In a fascinating 2005 article from the San Diego Union-Tribune, h/t @MattRHinton, Mark Ziegler talks to a bunch of people within the world of track, who point out that the way NFL scouts time football players is pretty suspect, from using their thumb (which has a slower reaction time) instead of their index finger to not having a starter's gun, automatic timing device or a wind gauge.
But, as Ziegler points out, the real red flag is the fastest recorded 40 in track history, the first 40 yards of Ben Johnson's gold-medal winning 100 meter dash in the 1988 Olympics:
He was running in spikes . . . on a warm afternoon perfectly suited for sprinting . . . with a slight tailwind . . . with years of training from arguably track's top coach, Charlie Francis . . . with Carl Lewis and six others of the fastest men on the planet chasing him . . . with 69,000 people roaring at Seoul's Olympic Stadium . . . with hundreds of millions of people watching on TV . . . with the ultimate prize in sports, an Olympic gold medal, at stake.

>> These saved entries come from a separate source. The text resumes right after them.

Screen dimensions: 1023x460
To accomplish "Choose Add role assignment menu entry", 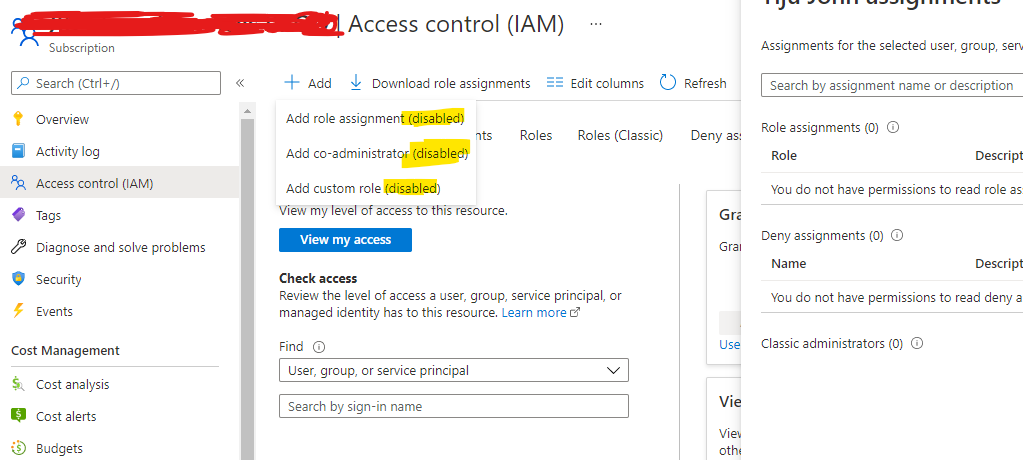I will [x=375, y=118].
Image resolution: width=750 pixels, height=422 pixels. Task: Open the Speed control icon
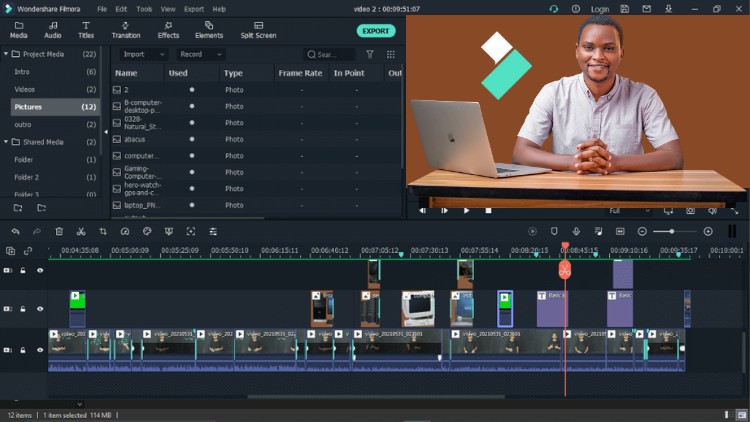[x=125, y=232]
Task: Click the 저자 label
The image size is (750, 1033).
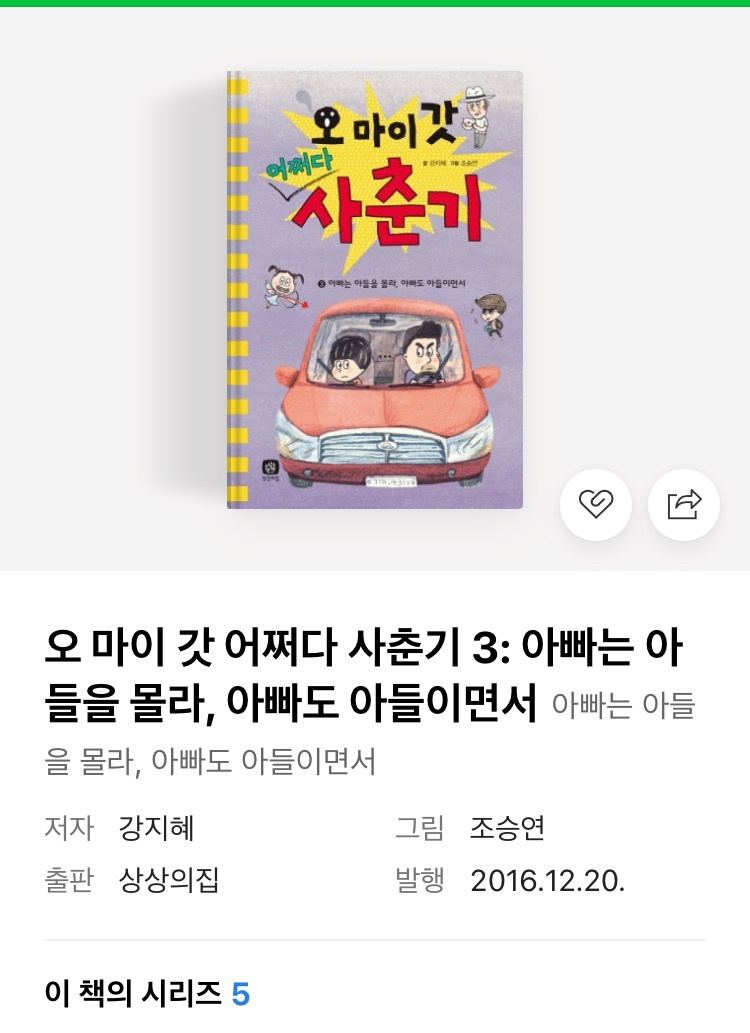Action: tap(69, 827)
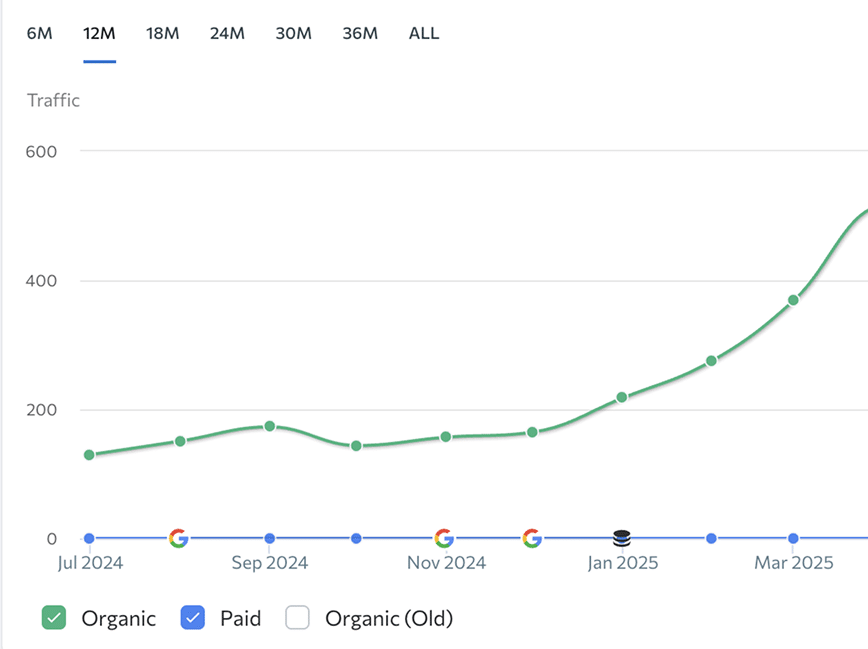Select the 24M time range

click(227, 33)
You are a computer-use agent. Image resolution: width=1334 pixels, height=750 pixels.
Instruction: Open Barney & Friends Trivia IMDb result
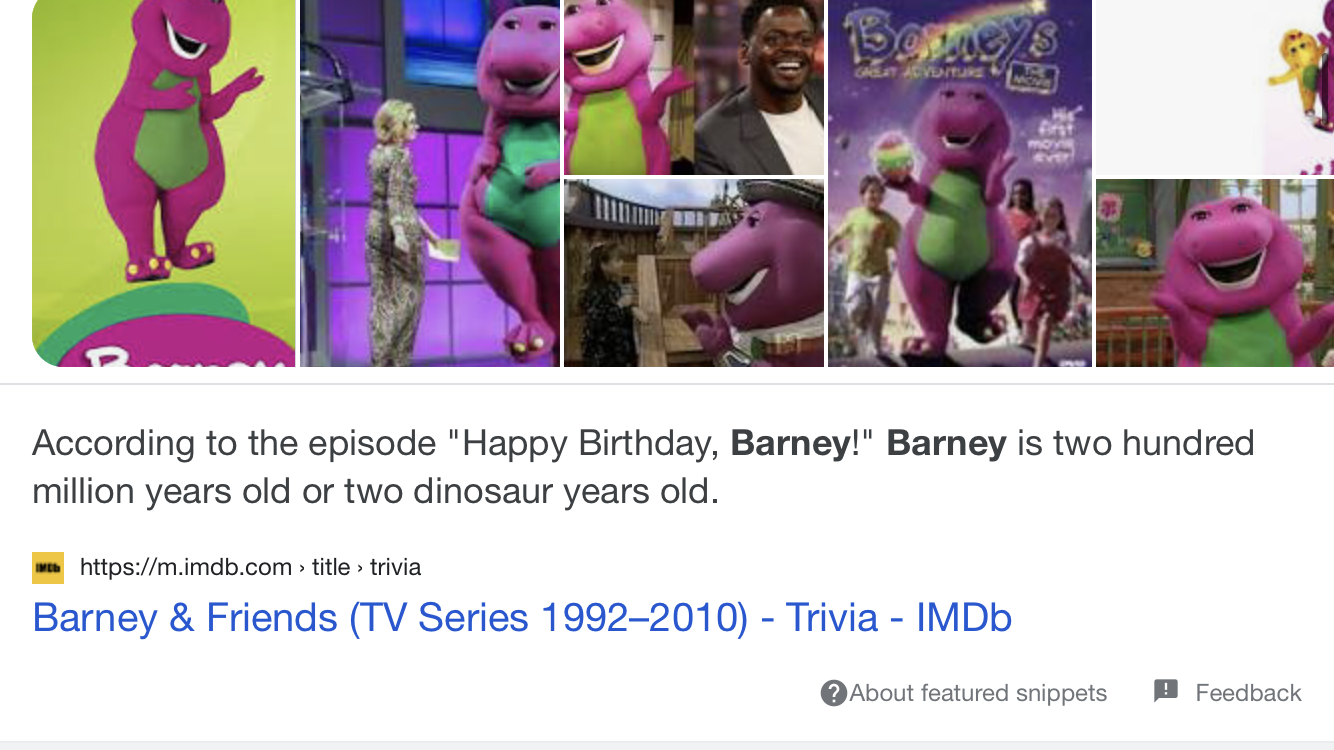pos(522,618)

And, as we learned later, with muscles built with the assistance of the anabolic steroid stanazolol.
Four-point-three-eight seconds.
Then again, maybe Ben Johnson isn't the fastest 40-yard man in the world.
Maybe half the NFL is faster.
While a lot of these errors may even out when it comes to comparing 40 times between NFL prospects, it's something worth keeping in mind as Combine workouts dominate draft coverage.